After writing my last post about my restored, or somewhat restored, faith in humanity, and how I hope that I can be part of a “trustworthy” type of people, I remembered that I did have the opportunity to help someone who was in need, all by happenstance as well.

I was actually going home for lunch one day, and decided to skirt through a side street so I could avoid the lights ahead. Now that day, I had thought about riding my bike to work, which would mean I would just have stayed at work that day, and not gone home, but for some reason I decided to drive. Well, I slipped down this side street, and noticed a lady holding onto the back of a truckbed, waving me down. She was a bigger lady, with what seemed like, some possible mobility issues. I quickly pulled to the side and asked if she needed any help. As I got closer to her I noticed she was crying and sounded panicked. She at first mumbled words about not being able to get to her house (which was about 20 feet away) and something about someone not coming out to help. I wasn’t quite sure about what she was talking about. I tried to ask her where she was trying to get to. I noticed she had a walker in the back of the truck and asked her if she needed it. She refused and said she couldn’t get up to the sidewalk and that she was scared. She had a cane and a couple of bags filled with stuff. One of the bags was her purse and it was filled with what looked like receipts, or old bills. She took my hand when I got closer, but was unsteady and unsure of how to use her cane and balance the bags as well. I told her I could hold her bags, including her purse, then she could hold the cane with her left and and hold my hand with her right. It took her a little bit of time, but she finally understood what I was saying and did what I suggested. We very slowly eased up the curb. This was very scarey for her. She started to wimper slightly and said she was scared. I said we could do this together, we’d get there, slowly but surely, and we did. We kept it slow the rest of the way to her house as well. At first she was upset because she had stepped in dirt and said she’d have to take off her shoes when she got inside. Then she started to cry a little and said she was sorry that I was doing this. I told her, “This is what people do. People are supposed to help other people.” I felt good helping her. I wasn’t thinking about the fact that it was my break, or anything like that. I genuinely just wanted to help her up to her house.

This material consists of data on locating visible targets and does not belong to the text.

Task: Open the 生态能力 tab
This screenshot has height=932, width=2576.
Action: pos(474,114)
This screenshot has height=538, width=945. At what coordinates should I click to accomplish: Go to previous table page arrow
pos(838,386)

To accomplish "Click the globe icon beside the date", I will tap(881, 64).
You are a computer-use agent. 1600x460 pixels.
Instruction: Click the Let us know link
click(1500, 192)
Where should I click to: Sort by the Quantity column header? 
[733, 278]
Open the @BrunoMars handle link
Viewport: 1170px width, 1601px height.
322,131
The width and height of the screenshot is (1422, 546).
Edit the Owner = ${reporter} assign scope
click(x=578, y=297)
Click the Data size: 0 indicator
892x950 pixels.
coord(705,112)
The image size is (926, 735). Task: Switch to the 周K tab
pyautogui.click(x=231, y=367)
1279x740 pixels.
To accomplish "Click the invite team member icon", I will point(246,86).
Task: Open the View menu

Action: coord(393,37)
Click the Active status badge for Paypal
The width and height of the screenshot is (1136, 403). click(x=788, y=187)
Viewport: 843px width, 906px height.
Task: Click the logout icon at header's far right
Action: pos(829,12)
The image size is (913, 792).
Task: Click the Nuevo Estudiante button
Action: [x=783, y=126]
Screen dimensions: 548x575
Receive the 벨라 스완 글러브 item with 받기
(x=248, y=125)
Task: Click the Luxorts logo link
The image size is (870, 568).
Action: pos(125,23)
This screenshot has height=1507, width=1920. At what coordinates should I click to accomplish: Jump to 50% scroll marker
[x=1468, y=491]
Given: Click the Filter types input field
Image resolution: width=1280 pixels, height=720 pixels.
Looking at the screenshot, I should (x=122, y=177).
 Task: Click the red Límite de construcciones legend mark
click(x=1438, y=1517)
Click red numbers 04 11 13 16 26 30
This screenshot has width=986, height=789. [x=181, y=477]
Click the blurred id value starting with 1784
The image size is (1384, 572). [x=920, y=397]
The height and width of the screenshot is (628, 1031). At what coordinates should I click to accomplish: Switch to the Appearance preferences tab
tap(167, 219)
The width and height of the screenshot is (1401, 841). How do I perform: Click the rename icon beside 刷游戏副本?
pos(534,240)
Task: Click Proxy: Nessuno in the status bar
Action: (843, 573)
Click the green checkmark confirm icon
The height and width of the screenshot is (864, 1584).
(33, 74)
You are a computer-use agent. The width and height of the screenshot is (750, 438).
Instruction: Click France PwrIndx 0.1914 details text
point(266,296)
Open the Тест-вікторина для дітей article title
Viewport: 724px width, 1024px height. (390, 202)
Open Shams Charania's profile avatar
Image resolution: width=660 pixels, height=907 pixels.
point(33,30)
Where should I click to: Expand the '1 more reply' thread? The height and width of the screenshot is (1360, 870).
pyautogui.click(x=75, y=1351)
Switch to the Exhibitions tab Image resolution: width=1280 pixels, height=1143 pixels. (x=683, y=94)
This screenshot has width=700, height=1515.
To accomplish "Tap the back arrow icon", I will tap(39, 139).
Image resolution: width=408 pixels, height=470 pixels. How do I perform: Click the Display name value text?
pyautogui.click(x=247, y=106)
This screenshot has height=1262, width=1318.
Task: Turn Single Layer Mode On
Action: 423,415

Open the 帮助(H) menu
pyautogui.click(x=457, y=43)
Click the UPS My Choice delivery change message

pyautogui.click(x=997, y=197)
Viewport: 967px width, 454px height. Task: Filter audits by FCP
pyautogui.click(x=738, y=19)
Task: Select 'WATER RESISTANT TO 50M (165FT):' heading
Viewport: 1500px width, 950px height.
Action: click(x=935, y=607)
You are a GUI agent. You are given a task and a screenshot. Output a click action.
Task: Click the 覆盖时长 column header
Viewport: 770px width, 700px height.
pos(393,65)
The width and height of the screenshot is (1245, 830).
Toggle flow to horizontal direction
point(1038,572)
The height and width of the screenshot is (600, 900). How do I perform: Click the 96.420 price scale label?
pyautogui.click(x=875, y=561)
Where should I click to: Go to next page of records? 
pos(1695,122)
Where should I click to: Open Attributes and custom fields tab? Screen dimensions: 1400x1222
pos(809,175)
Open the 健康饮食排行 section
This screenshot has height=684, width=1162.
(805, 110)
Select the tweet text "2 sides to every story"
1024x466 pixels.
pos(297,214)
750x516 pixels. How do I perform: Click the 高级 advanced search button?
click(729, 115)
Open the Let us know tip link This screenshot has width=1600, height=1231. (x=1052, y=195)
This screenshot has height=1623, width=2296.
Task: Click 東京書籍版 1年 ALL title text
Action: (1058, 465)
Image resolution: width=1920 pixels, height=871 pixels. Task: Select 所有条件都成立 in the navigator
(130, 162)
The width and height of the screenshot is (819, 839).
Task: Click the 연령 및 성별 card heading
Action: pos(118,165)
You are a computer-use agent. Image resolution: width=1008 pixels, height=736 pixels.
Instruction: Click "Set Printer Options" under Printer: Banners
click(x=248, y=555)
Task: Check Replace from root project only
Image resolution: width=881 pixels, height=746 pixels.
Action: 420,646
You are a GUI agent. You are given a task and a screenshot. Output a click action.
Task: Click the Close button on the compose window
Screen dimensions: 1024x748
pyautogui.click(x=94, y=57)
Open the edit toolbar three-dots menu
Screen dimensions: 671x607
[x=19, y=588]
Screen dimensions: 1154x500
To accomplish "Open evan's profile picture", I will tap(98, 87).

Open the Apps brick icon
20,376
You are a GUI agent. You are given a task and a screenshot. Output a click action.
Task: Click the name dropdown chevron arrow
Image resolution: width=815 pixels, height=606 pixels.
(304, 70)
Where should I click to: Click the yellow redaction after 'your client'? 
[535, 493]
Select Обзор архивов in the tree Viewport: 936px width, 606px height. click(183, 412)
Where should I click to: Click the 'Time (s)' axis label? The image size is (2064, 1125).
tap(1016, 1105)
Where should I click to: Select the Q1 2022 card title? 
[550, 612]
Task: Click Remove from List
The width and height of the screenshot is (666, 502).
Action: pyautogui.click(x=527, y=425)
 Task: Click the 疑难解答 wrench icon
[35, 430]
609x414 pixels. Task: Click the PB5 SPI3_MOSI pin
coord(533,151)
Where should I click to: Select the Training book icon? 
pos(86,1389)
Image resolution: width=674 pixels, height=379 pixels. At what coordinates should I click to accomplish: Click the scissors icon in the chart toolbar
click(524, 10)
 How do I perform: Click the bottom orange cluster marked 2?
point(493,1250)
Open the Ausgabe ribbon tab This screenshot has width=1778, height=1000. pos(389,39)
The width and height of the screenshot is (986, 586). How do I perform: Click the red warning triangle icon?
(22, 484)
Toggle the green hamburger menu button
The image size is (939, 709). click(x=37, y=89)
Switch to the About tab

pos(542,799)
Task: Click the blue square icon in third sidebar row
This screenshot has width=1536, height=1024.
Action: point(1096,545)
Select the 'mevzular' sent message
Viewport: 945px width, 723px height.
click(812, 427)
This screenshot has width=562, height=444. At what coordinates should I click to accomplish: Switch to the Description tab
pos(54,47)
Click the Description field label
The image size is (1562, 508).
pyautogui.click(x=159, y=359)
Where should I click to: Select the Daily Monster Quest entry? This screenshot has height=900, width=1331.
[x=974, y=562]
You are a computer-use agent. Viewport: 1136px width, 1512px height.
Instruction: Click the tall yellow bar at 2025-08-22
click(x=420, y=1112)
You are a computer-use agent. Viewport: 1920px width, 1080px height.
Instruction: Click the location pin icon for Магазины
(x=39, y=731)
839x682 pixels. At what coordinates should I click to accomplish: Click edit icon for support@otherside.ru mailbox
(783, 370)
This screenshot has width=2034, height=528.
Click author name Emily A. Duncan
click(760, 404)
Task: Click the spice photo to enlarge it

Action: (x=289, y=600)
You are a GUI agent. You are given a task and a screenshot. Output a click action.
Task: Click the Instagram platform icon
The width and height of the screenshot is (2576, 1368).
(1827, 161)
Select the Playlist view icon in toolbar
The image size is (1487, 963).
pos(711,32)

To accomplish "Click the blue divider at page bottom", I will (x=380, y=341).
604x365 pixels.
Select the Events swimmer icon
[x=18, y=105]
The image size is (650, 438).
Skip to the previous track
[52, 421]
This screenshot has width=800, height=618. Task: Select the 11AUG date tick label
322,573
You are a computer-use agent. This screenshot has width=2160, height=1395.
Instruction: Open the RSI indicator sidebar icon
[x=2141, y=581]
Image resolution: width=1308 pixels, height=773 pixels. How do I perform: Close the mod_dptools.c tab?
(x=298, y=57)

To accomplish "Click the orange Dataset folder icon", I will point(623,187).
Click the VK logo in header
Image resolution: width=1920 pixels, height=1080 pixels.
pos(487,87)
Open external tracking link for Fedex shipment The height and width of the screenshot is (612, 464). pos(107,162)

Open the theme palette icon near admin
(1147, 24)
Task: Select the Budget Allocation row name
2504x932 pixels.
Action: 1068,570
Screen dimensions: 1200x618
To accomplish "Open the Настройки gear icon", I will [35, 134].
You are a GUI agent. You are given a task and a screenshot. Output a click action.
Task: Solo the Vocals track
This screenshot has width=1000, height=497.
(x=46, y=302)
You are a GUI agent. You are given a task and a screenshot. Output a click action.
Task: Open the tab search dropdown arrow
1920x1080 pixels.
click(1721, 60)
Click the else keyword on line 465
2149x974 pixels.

Once we got to the top of her stairs, she relaxed a bit and calmed down. I think she said her name, but I honestly don’t remember what it was.

All in all, I felt good about what happened. I took the same road back after I was done with my break, and the light was on inside her house.  I felt I had done a good deed, and I felt like I had helped someone turn a potential horrible day into a good one, or at least a whole lot better than it could have been.